Sì, lei usa il verbo “accollarsi” per quanto riguarda il dubbio: e in effetti dubitare non solo è rischioso, perché mette in crisi le certezze acquisite; però il dubbio è anche il “padre della pace”, oserei dire: quando si dubita, come minimo ci si mette nei panni di un altro, e ci si mette alla prova per cercare di capirne le ragioni. Principi, questi, che si possono coltivare non solo per i massimi sistemi, ma anche nella quotidianità.
Eppure, se dovessi pensare a chi assimilare Socrate, direi che Socrate oggi è simbolo più vivo di quello che deve essere la scuola in sé, che dovrebbe non solo promuovere la conoscenza, ma che dovrebbe aiutare e spronare alla conoscenza di sé e alla acquisizione dello spirito critico, smentendo e smontando le cose e le opinioni che si danno per scontate. Se i medici fanno il “giuramento di Ippocrate”, noi insegnanti potremmo fare il “giuramento di Socrate.
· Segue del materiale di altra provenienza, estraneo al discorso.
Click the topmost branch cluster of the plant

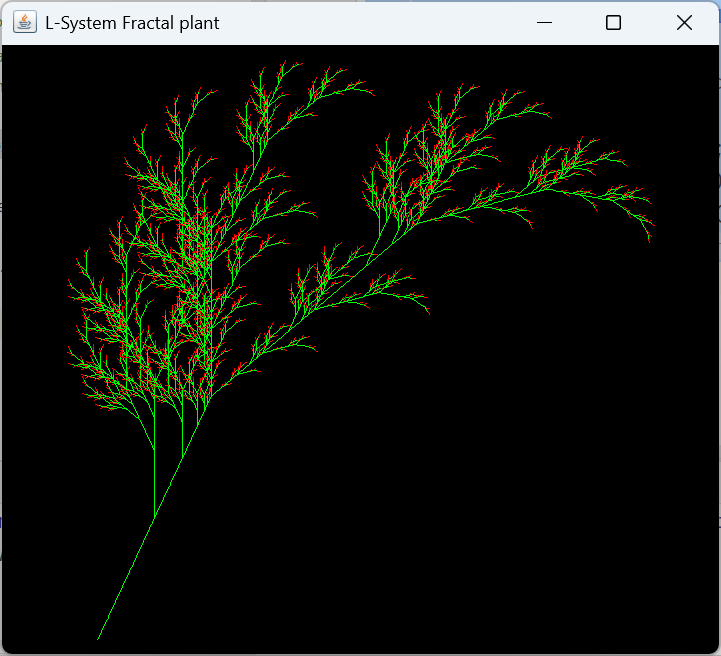click(x=290, y=72)
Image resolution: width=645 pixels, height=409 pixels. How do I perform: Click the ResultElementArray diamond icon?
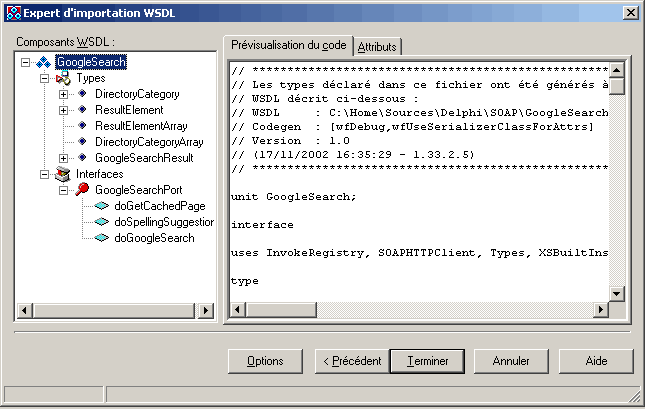click(82, 126)
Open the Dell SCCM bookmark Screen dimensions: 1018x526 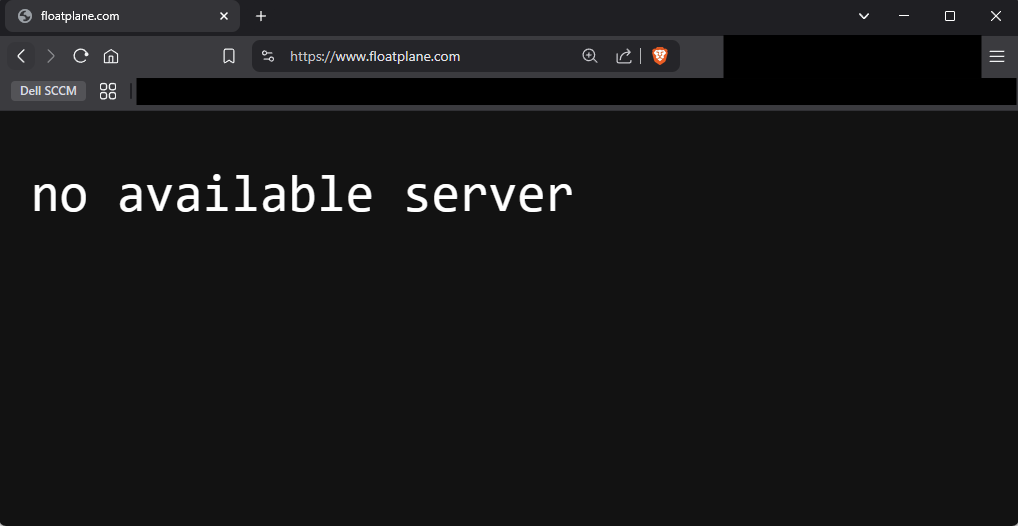click(48, 91)
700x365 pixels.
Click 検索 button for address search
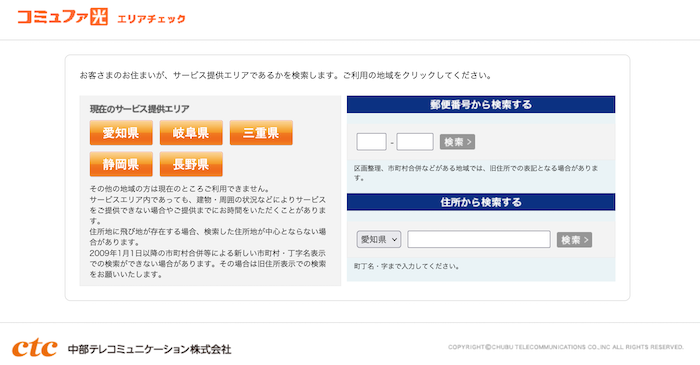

È molto curioso il fatto che, pare, uno dei tre accusatori che inchiodarono Socrate, avesse della vecchia ruggine con lui proprio per questioni riguardanti l’educazione del figlio: il figlio sarebbe stato indirizzato dal padre verso una attività che non sentiva a sé congeniale. Essersi sentito sottostimato, schiacciato dalle pretese del padre, negativo per il suo futuro. È quello che capita a chiunque non faccia venire alla luce la sua vera vocazione.
Di fatto, “la formula di Socrate” è ancora oggi attualissima, perché ci libera dal vincolo e dal peso di vivere una vita non nostra, che non sentiamo adatta a noi. Noi, certo, possiamo avere nelle prime fasi della nostra vita idee ancora poco chiare su quello che vorremmo fare o essere; ma possiamo capire che cosa proprio non vogliamo fare, che cosa proprio non siamo e non saremo. Si impara anche per sottrazione. E credo che, anche e soprattutto per la scuola di oggi, sia importante affiancare socratica-mente i nostri giovani a concentrarsi su chi vorranno essere. Come dico sempre ai miei studenti: “Prima di immaginare se vorrai fare l’avvocato, l’insegnante o l’astrofisico, pensa a quale tipo di avvocato, insegnante, astrofisico vorrai essere”.